- [REQUIRED ACTION]:
Transcribe the lines below exactly, beginning with the line that holds "Instruction: Open the 首页 navigation tab" and ending with the final line, both included. Pictures are to be left out.

- [RECORDS PROVIDED]:
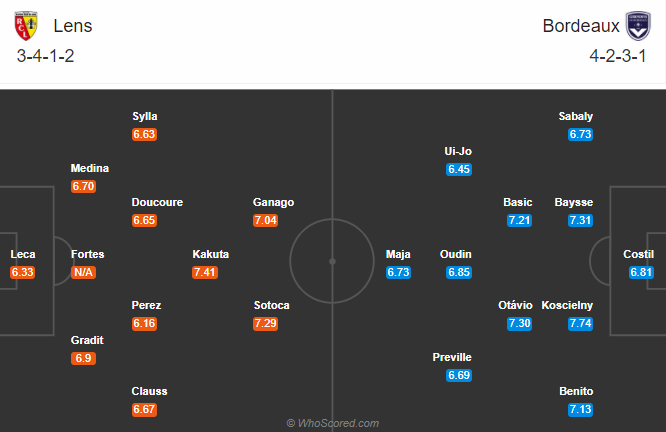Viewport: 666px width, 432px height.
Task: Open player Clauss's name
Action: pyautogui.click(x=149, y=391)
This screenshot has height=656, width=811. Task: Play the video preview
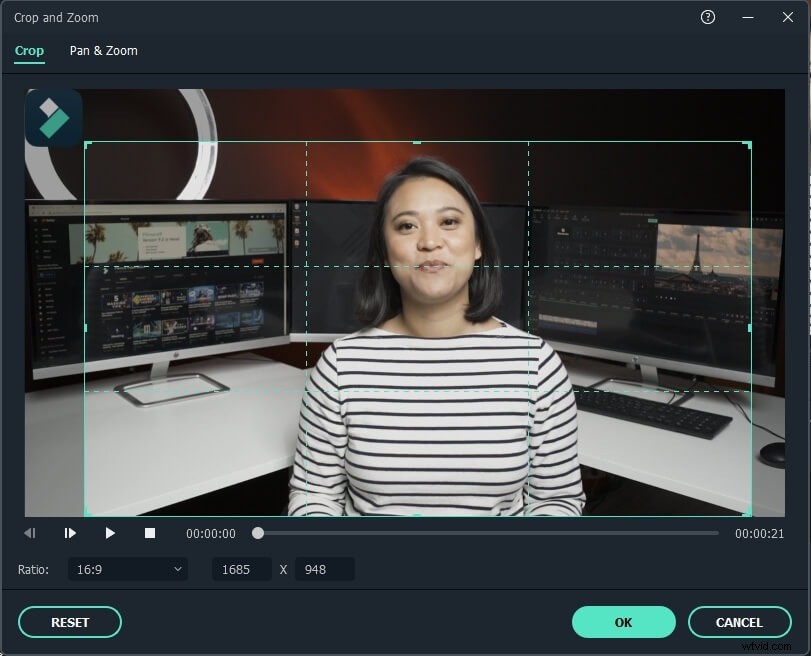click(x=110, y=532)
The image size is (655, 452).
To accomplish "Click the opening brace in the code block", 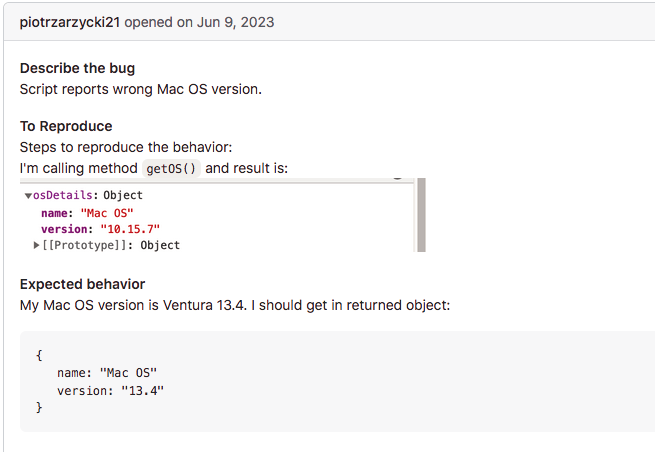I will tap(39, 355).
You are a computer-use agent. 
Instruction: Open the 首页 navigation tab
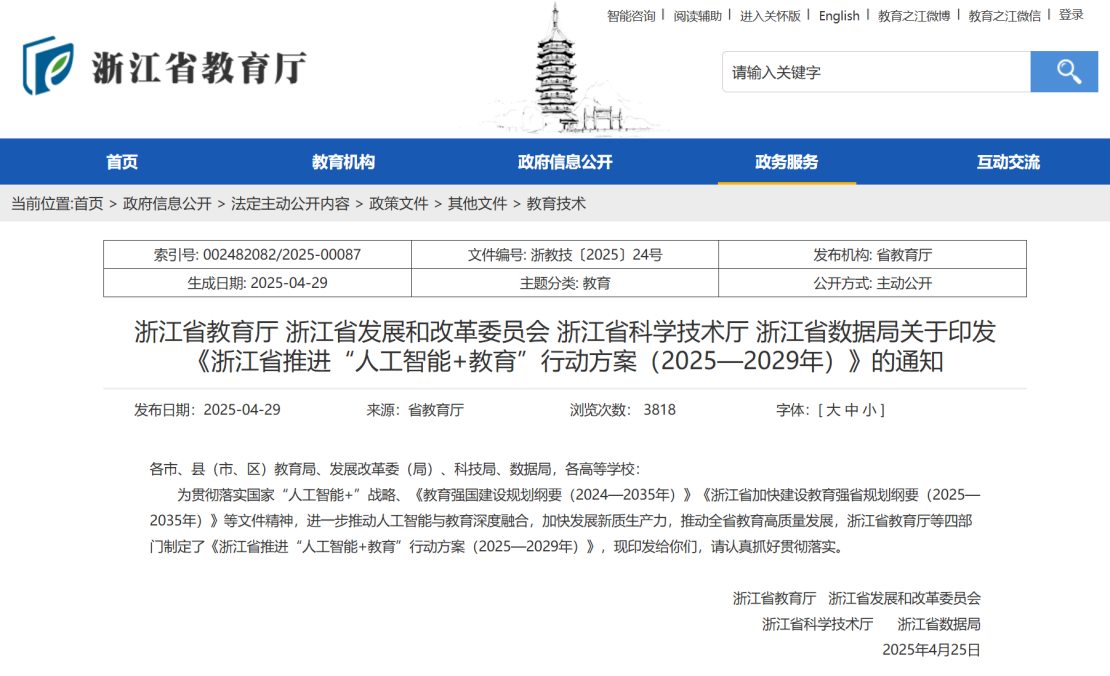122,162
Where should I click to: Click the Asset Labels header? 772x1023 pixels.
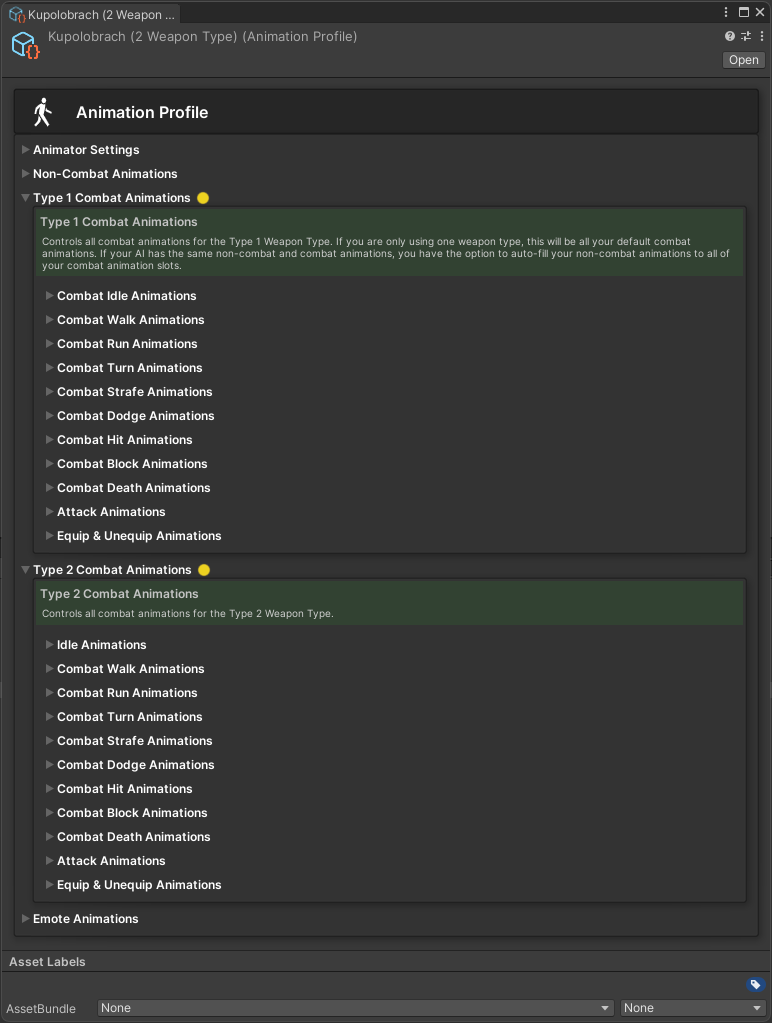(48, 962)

- [TASK RESPONSE]:
Instruction: Open the 首页 navigation tab
122,162
Where should I click to: Click the Asset Labels header? 772x1023 pixels.
(48, 962)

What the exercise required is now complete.